▸ **What to work on**
Rewrite the rows below as a numbered list, everything from the line containing "Task: Switch to 交易中心 tab" down to the end of the rows, with both ends included and any blank lines dropped.

Word and element locating data
____________________
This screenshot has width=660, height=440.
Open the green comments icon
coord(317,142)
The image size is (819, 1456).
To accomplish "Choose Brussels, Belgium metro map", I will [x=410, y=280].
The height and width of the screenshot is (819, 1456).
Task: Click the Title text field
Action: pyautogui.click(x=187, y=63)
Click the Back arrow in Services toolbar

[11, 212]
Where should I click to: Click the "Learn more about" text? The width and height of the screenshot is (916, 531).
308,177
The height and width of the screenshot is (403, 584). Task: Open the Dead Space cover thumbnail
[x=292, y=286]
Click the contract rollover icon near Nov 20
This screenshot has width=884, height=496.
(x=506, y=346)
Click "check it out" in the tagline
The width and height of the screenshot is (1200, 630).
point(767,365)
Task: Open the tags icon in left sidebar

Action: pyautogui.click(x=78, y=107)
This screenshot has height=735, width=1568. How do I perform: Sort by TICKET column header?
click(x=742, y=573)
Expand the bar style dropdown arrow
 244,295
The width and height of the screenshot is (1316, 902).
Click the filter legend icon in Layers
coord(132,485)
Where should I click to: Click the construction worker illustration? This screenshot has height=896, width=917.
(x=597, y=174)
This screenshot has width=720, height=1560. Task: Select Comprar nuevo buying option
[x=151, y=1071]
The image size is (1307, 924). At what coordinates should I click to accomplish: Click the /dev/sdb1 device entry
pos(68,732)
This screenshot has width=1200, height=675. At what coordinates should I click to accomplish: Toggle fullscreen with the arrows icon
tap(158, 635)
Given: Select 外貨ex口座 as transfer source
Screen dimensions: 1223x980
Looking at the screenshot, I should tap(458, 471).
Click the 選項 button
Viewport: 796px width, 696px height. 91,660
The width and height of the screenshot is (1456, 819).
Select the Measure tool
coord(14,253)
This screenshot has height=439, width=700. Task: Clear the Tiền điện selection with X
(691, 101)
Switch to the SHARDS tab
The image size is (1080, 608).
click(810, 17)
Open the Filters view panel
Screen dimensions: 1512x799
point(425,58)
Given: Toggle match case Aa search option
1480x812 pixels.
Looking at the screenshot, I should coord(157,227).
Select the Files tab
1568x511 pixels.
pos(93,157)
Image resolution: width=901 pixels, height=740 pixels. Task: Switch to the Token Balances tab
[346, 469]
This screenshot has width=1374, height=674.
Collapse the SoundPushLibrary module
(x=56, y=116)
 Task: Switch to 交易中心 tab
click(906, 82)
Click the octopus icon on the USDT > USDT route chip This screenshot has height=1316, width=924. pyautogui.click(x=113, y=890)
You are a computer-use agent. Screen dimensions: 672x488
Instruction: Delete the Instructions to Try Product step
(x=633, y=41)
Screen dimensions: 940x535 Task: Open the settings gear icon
____________________
▸ **Correct answer**
1.  Task: Switch to 交易中心 tab
2. click(906, 82)
3. Click the octopus icon on the USDT > USDT route chip This screenshot has height=1316, width=924. pyautogui.click(x=113, y=890)
4. You are a computer-use agent. Screen dimensions: 672x488
5. Instruction: Delete the Instructions to Try Product step
6. (x=633, y=41)
7. Screen dimensions: 940x535 Task: Open the settings gear icon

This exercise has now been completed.